Project description:BACKGROUND:Sunitinib and pazopanib are extensively used as first-line treatment of metastatic renal cell carcinoma (mRCC). We performed this meta-analysis to assess the anti-tumor effectiveness, toxicity, and total costs of the two drugs among patients with mRCC/advanced RCC (aRCC). MATERIALS AND METHODS:PubMed, ScienceDirect, Scopus, Web of Science, Ovid MEDLINE, the Cochrane Library, Embase, and Google Scholar were searched to obtain eligible articles.
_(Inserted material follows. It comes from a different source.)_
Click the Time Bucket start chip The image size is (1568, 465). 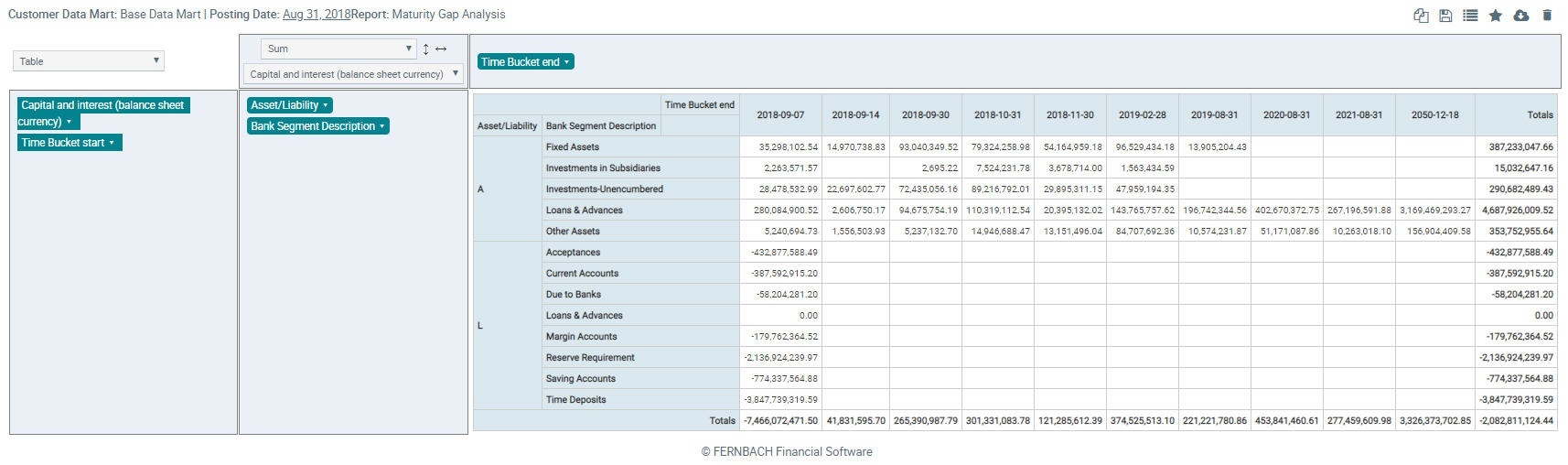(x=69, y=143)
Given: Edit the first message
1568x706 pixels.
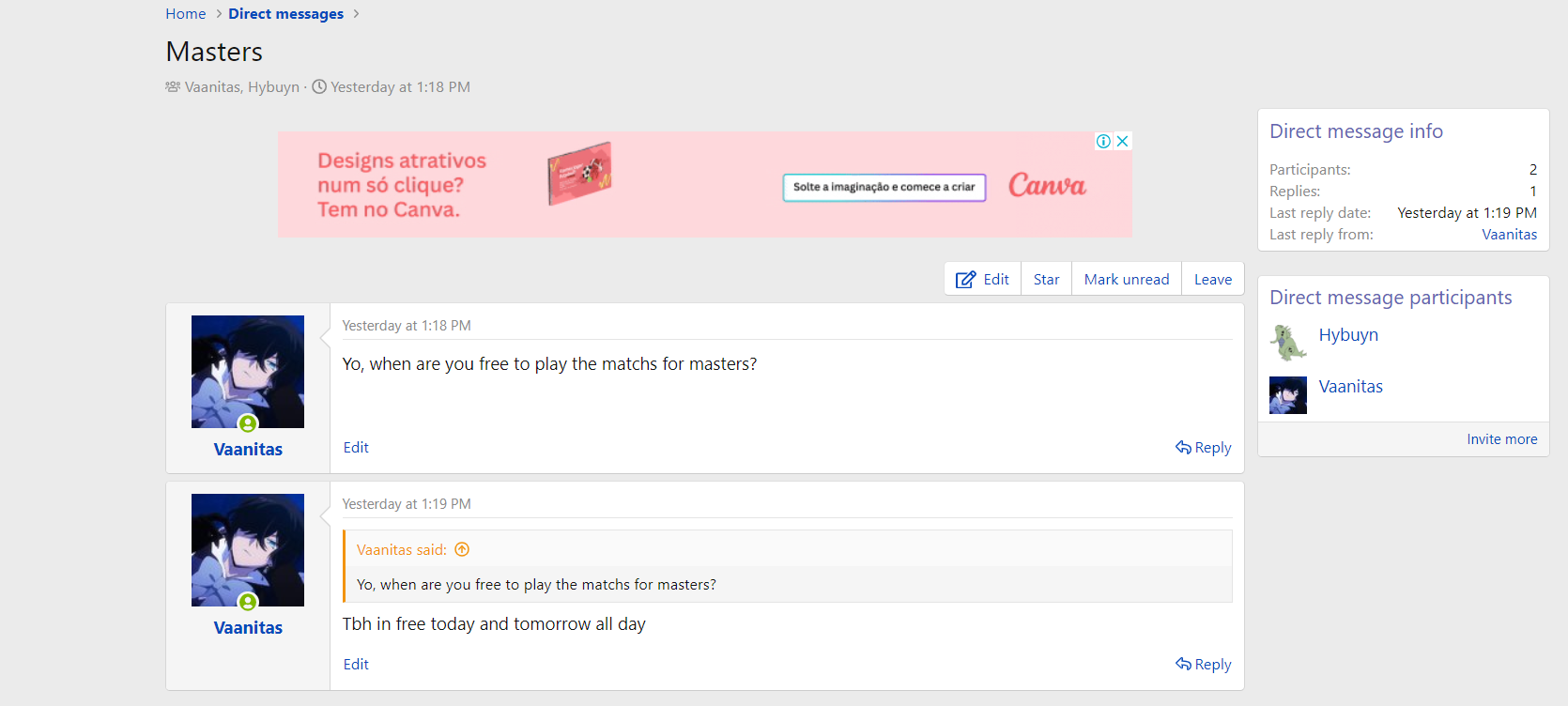Looking at the screenshot, I should pyautogui.click(x=356, y=448).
The endpoints included progression-free survival (PFS), overall survival (OS), adverse effects (AEs), and per-patient-per-month (PPPM) costs. RESULTS:We included 14 medium- to high-quality studies. Both drugs were valid for mRCC/aRCC, with equivalent PFS (hazard ratio (HR) =1.06, 95% confidence interval [CI]: 0.98-1.15, P = 0.13), OS (HR = 0.92, 95% CI: 0.79-1.07, P = 0.29), objective response rate (ORR, risk ratio (RR) =1.03, 95% CI: 0.93-1.13, p = 0.58), and disease control rate (DCR, RR = 1.03, 95% CI: 0.94-1.22, P = 0.54). Sunitinib had more dosage reductions and higher PPPM (weighted mean difference = - 1.50 thousand US dollars, 95% CI: - 2.27 to - 0.72, P = 0.0002). Furthermore, more incidences of severe fatigue, thrombocytopenia, and neutropenia were recorded for sunitinib, but pazopanib had more liver toxicity. In subgroup analysis, studies from the US reported longer OS (HR = 0.86, 95% CI: 0.77-0.95, P = 0.004) and higher ORR (RR = 1.24, 95% CI: 1.03-1.51, P = 0.03). CONCLUSIONS:Pazopanib provides equivalent anti-tumor effectiveness and lower PPPM as compared with sunitinib for mRCC/aRCC. Great care should be given to pazopanib-treated patients with abnormal liver function. Nevertheless, more large-scale, high-quality studies are required.